QUOTED PASSAGE
Every time we push our limits and try to do something big, we gain all sorts of other things along the way. It’s because we can’t do it yet that we should try to do it. The constraints of the trip to Mars will push us to figure out how to make things smaller and lighter, and make better and more efficient engines. It’s such a long trip that it might make sense for them to grow their own food - how would they manage that in space? How can we protect the astronauts from the radiation they’ll encounter on the way? Solving these problems for a Mars trip will improve things for the rest of us, too.

I hope I get to see it in my lifetime, but I worry that the first trip will be one-way (privately funded - I doubt NASA would go for that plan). While we’d still learn so much from it, it would be sad if they never came home.

A better question would be to ask when it will happen-in 10, 20, 50, 100 years.

I’m 45 and I voted no.

I would like to see it happen but I don’t see anybody who would be willing to fund it in the next 40 years.

I find a manned Mars mission much more likely than a permanent moon base.

I’m 26 and I tentatively voted “yes” but under the assumption that I stretch the limits of my age potential.

Nah. One does not simply walk on Mars.

I’ll go further and say as long as space travel is based on chemical rocket combustion the answer is “never”. If that changes then a re-consideration will be necessary.

Given the insane cost and resources to this and the lack of a compelling scientific reason to go what are we going to do on Mars that robots can’t do for fraction of the cost and risk? On practical basis very little. It’s would be strictly an ego driven visit.

No, and I’m also leaning towards never.

There’s not much point really.

It is a barren wasteland, riddled with fire, ash, and dust. The very air you breathe is a poisonous fume. Not with ten thousand men could you do this. It is folly.

I might go along with that POV.

Definitely not in 10, extremely unlikely in 20, possible in 50 with dedicated effort, and perhaps likely in 100 provided that one or more nations or corporate interests develop space resource extraction and utilization technologies and a orbital manufacturing infrastructure.

DATA SEGMENT
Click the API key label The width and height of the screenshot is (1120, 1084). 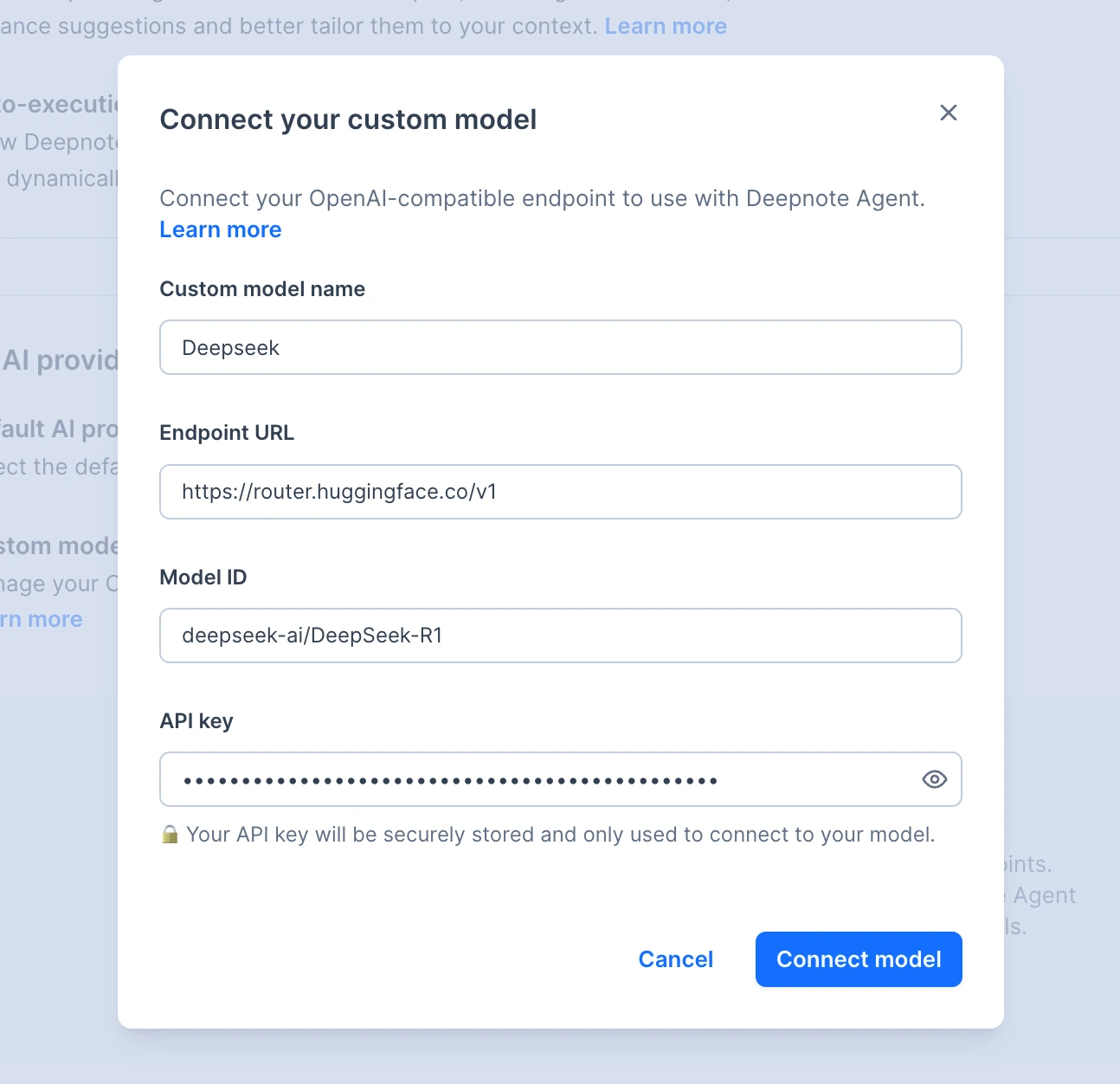pos(196,721)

COMPLETE THE FOLLOWING
1 > In the Mars mission discussion, under what condition does one commenter say the answer will be "never"?
2 > Write out the Mars mission discussion from "I hope I get" to "permanent moon base.", word for word.
3 > Condense the paragraph of the Mars mission discussion beginning "Every time we push our limits" into a bulleted list that keeps its main points.
The listing has no connection to the Mars mission discussion.

THE RESULTS
1 > As long as space travel is based on chemical rocket combustion.

2 >
I hope I get to see it in my lifetime, but I worry that the first trip will be one-way (privately funded - I doubt NASA would go for that plan). While we’d still learn so much from it, it would be sad if they never came home.

A better question would be to ask when it will happen-in 10, 20, 50, 100 years.

I’m 45 and I voted no.

I would like to see it happen but I don’t see anybody who would be willing to fund it in the next 40 years.

I find a manned Mars mission much more likely than a permanent moon base.

3 >
- Pushing limits to attempt something big brings other gains along the way, and being unable to do it yet is the reason to try.
- A Mars trip's constraints will drive smaller, lighter designs and better, more efficient engines.
- Because the trip is so long, the crew might need to grow their own food, which raises the question of how to do that in space.
- Astronauts will need protection from radiation during the journey.
- Solving these problems for Mars will improve things for everyone else as well.